**文档片段**
There are n people, each person has a unique id between 0 and n-1. Given the arrays watchedVideos and friends, where watchedVideos[i] and friends[i] contain the list of watched videos and the list of friends respectively for the person with id = i.
Level 1 of videos are all watched videos by your friends, level 2 of videos are all watched videos by the friends of your friends and so on. In general, the level k of videos are all watched videos by people with the shortest path exactly equal to k with you. Given your id and the level of videos, return the list of videos ordered by their frequencies (increasing). For videos with the same frequency order them alphabetically from least to greatest.
Example 1:
Input: watchedVideos = [["A","B"],["C"],["B","C"],["D"]], friends = [[1,2],[0,3],[0,3],[1,2]], id = 0, level = 1
Output: ["B","C"]
Explanation:
You have id = 0 (green color in the figure) and your friends are (yellow color in the figure):
Person with id = 1 -> watchedVideos = ["C"]
Person with id = 2 -> watchedVideos = ["B","C"]
The frequencies of watchedVideos by your friends are:
B -> 1
C -> 2
Example 2:
Input: watchedVideos = [["A","B"],["C"],["B","C"],["D"]], friends = [[1,2],[0,3],[0,3],[1,2]], id = 0, level = 2
Output: ["D"]
Explanation:
You have id = 0 (green color in the figure) and the only friend of your friends is the person with id = 3 (yellow color in the figure).
Constraints:
n == watchedVideos.length == friends.length2 <= n <= 1001 <= watchedVideos[i].length <= 1001 <= watchedVideos[i][j].length <= 80 <= friends[i].length < n0 <= friends[i][j] < n0 <= id < n1 <= level < n- if
friends[i]containsj, thenfriends[j]containsi
这道题说是有n个人,编号为0到 n-1,给了两个数组 watchedVideos 和 friends,分别表示第i个人看过的电影,和第i个人的所有朋友。现在给了个编号 id,和层数 level,让找出该人的第 level 层好友看过的所有电影,按频率由低到高排序,频率相同的按照字母顺序从小到大排序。题目比较长,好在给了例子,并且还有示意图可以帮助理解,这里首先要理解第 level 层好友指的是什么,用过领英 Linkedin 的都知道,好友后面会显示 1st,表示第一层好友,而好友的好友,会显示 2nd,以此类推,领英一般只显示到 3rd。
这里也可以理解成二叉树中两个结点之间的距离,于是问题实际上就转变成了找出图中距离给定结点 level 个位置所有结点,即本题中的第 level 层的所有好友,然后根据 watchedVideos 数组就可以找到所有好友的电影了。找第 level 层的结点使用层序遍历比较简单,这里借助一个 queue 来实现,先把给定的 id 加入到 queue 中,还需要一个访问数组 visited 来记录所有访问过的结点,将 id 位置标记为已访问。用数组 ids 来记录所有和给定结点距离为 level 的结点,接下来进行广度优先遍历 Breadth-first search,条件是 queue 不为空,且 level 大于等于0,我们并不需要遍历完所有层,而是只要遍历 level 层即可。

**任务要求**
请从“There are n”开始,到“with id = i.”为止(含这部分),把这篇题解中的这段文字逐字重复一遍。 后面的记录是另一份独立材料,与这篇题解无关。

**记录摘录**
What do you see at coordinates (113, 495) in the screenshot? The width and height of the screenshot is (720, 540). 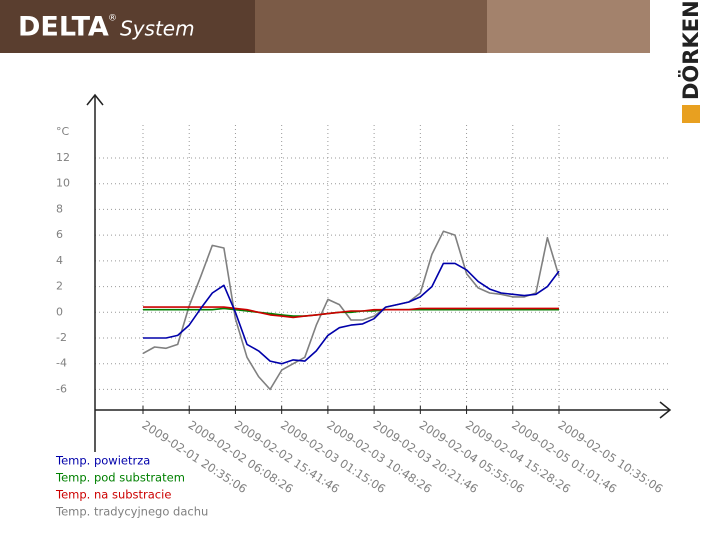 I see `legend-entry: Temp. na substracie` at bounding box center [113, 495].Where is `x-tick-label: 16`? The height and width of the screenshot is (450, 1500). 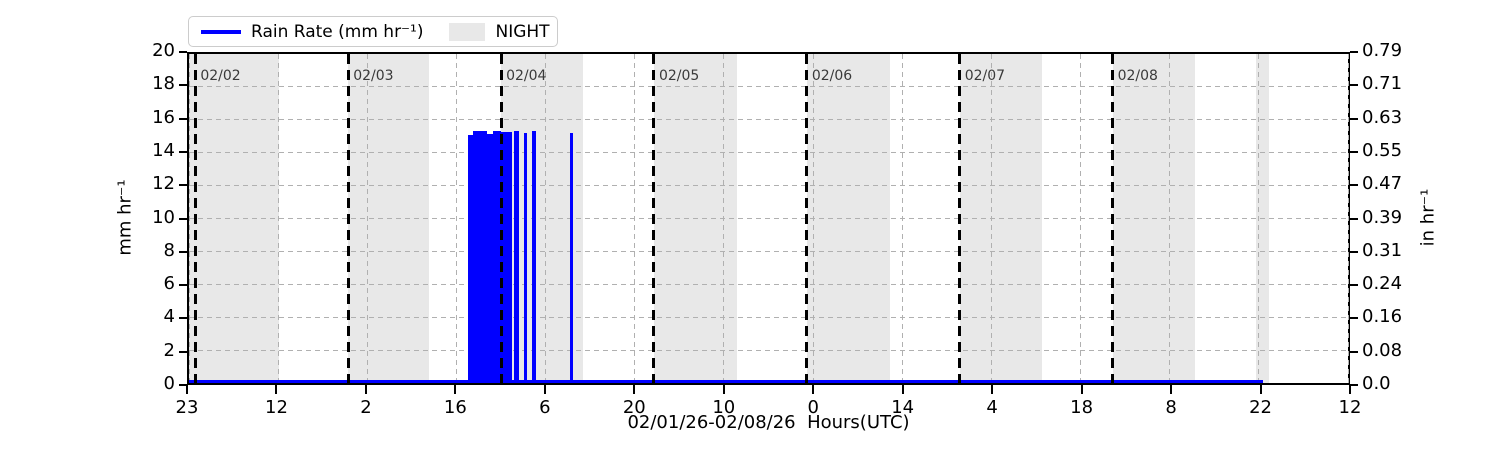
x-tick-label: 16 is located at coordinates (455, 408).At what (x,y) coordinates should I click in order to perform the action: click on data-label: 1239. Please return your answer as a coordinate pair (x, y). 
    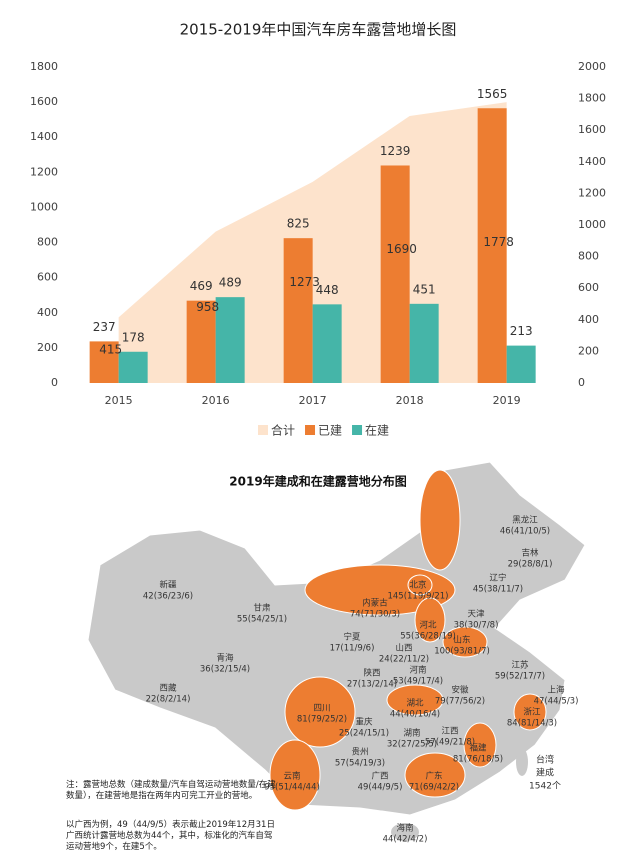
    Looking at the image, I should click on (396, 151).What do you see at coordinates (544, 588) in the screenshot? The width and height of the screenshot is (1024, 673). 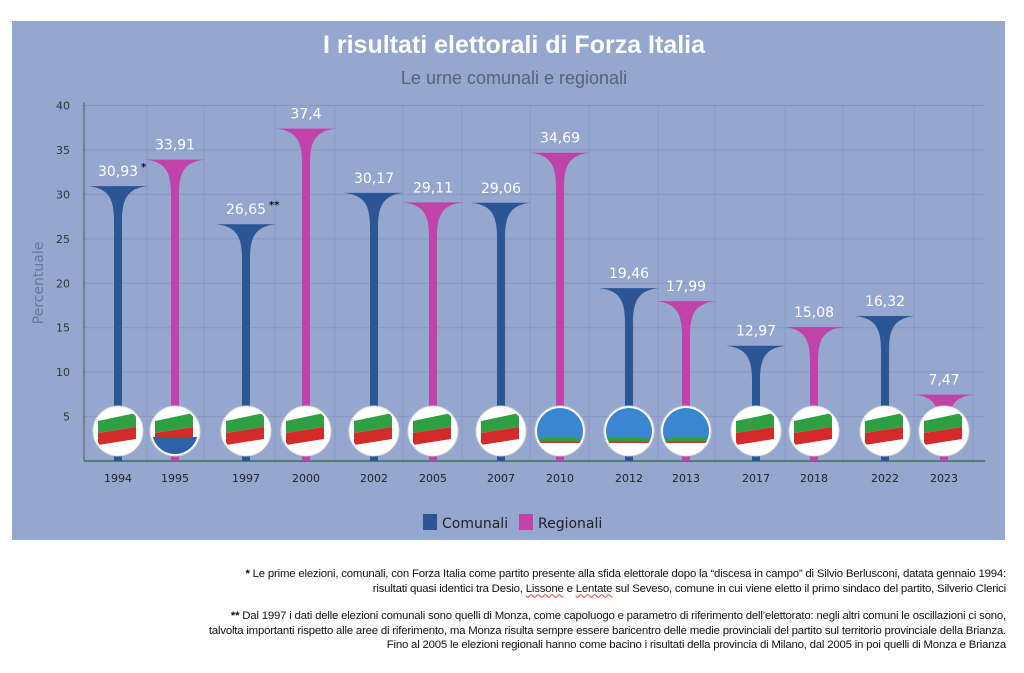 I see `footnote-text: Lissone` at bounding box center [544, 588].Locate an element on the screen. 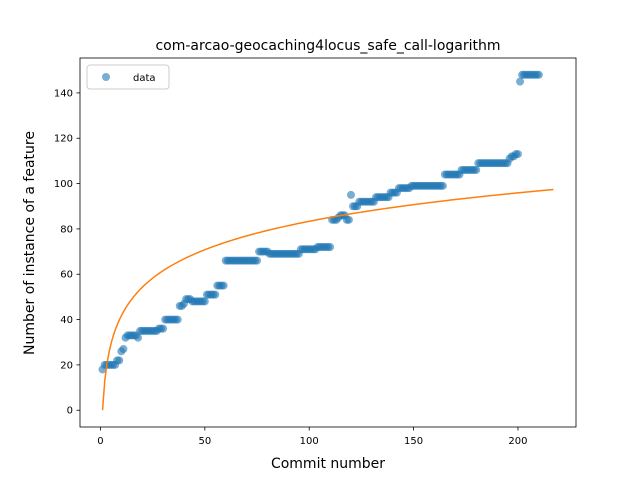 The width and height of the screenshot is (640, 484). y-tick-label: 0 is located at coordinates (70, 412).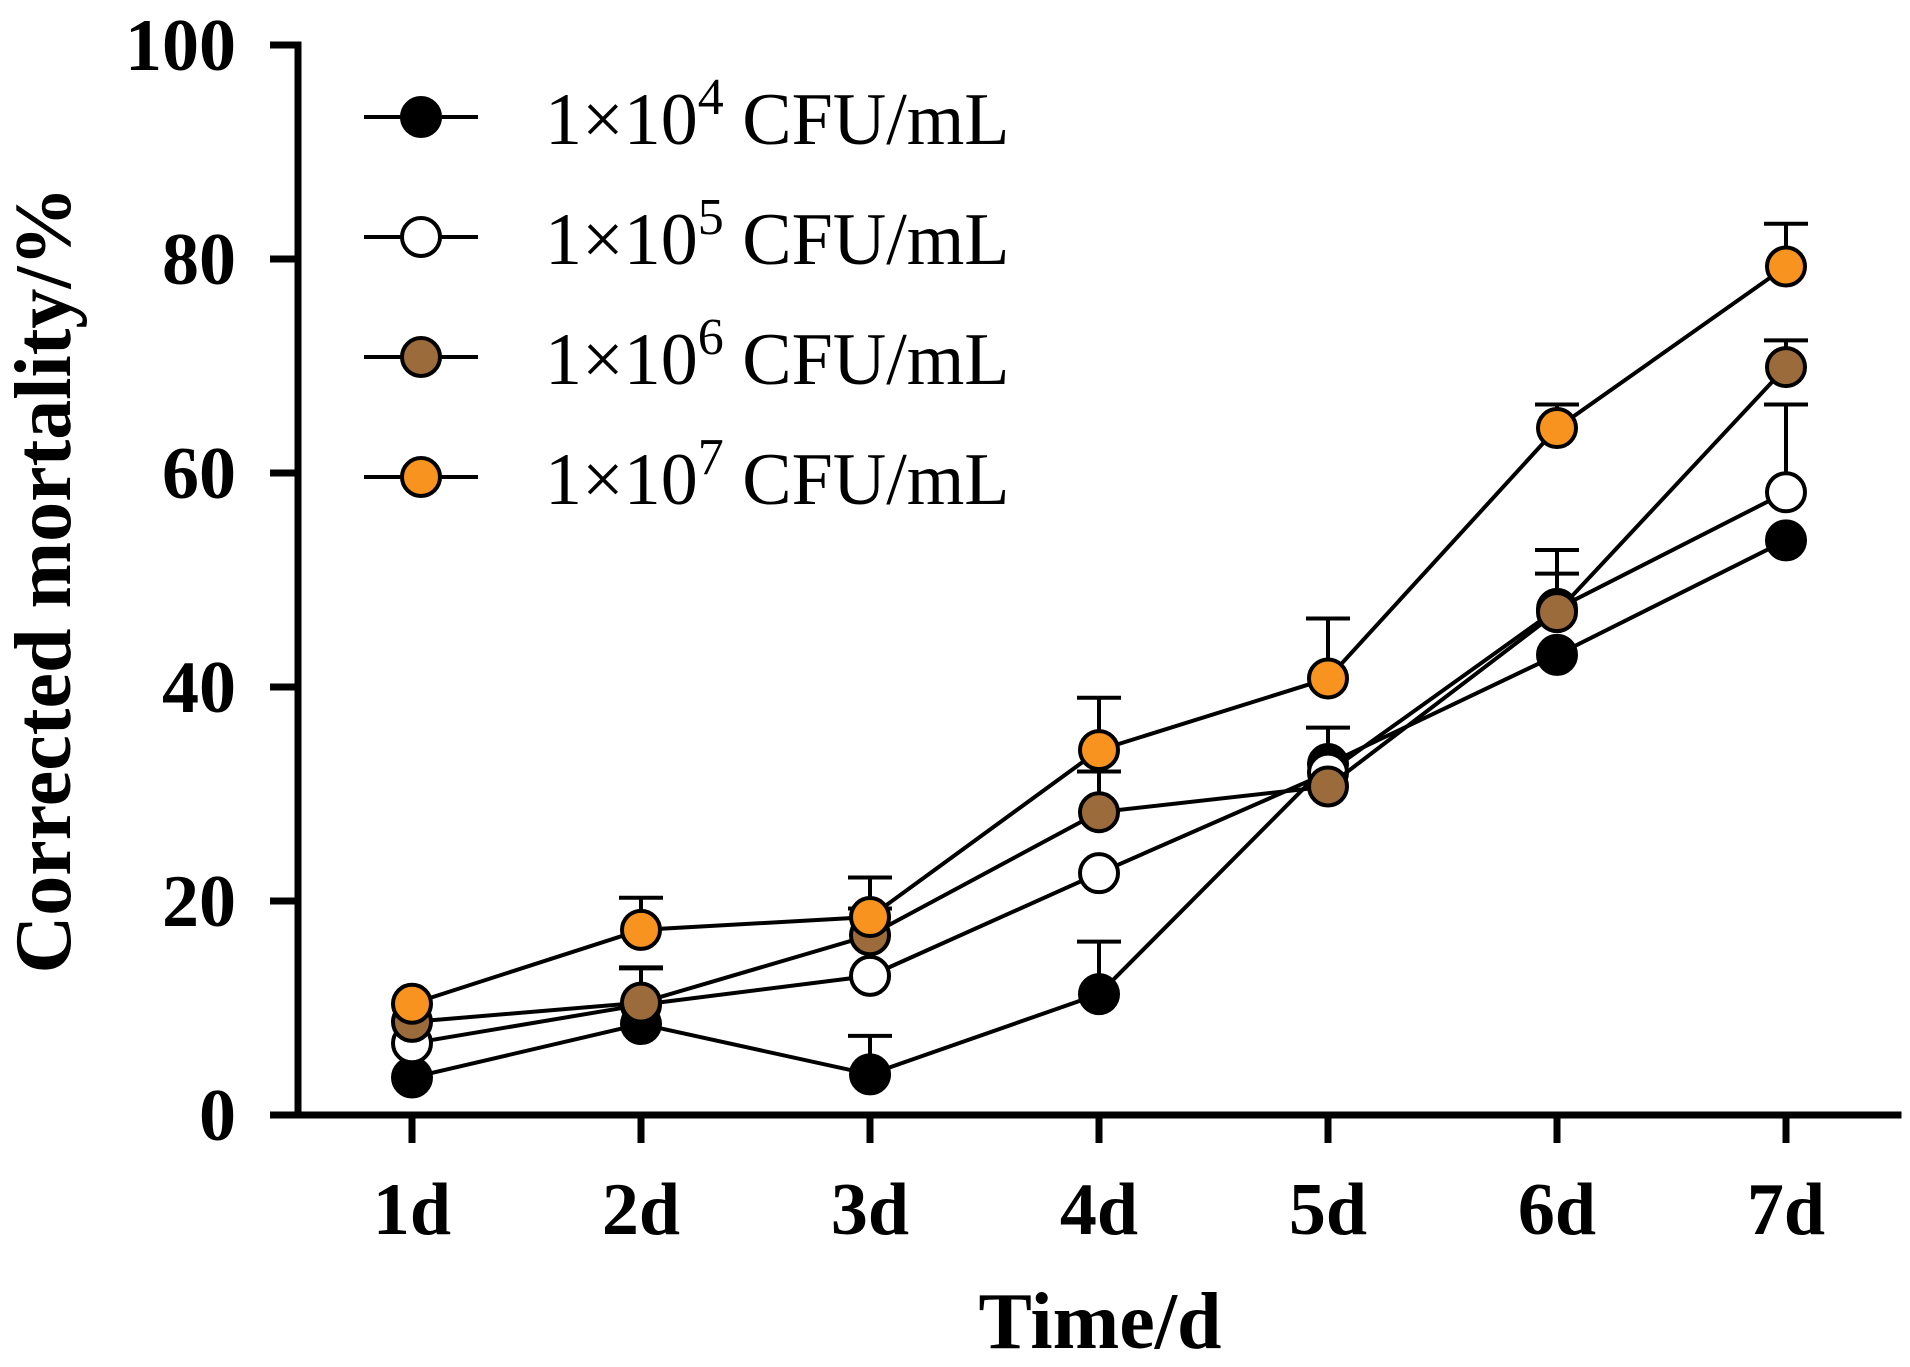 The image size is (1910, 1367). What do you see at coordinates (44, 580) in the screenshot?
I see `y-axis-title: Corrected mortality/%` at bounding box center [44, 580].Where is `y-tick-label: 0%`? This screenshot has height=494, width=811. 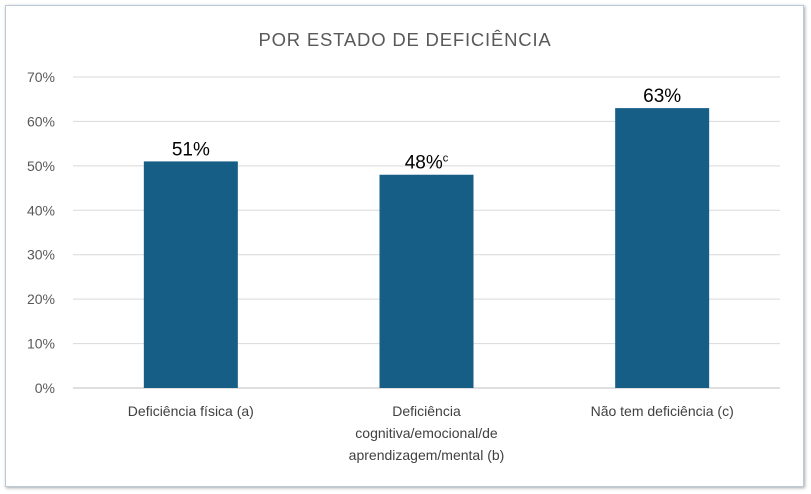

**问题解答**
There are n people, each person has a unique id between 0 and n-1. Given the arrays watchedVideos and friends, where watchedVideos[i] and friends[i] contain the list of watched videos and the list of friends respectively for the person with id = i.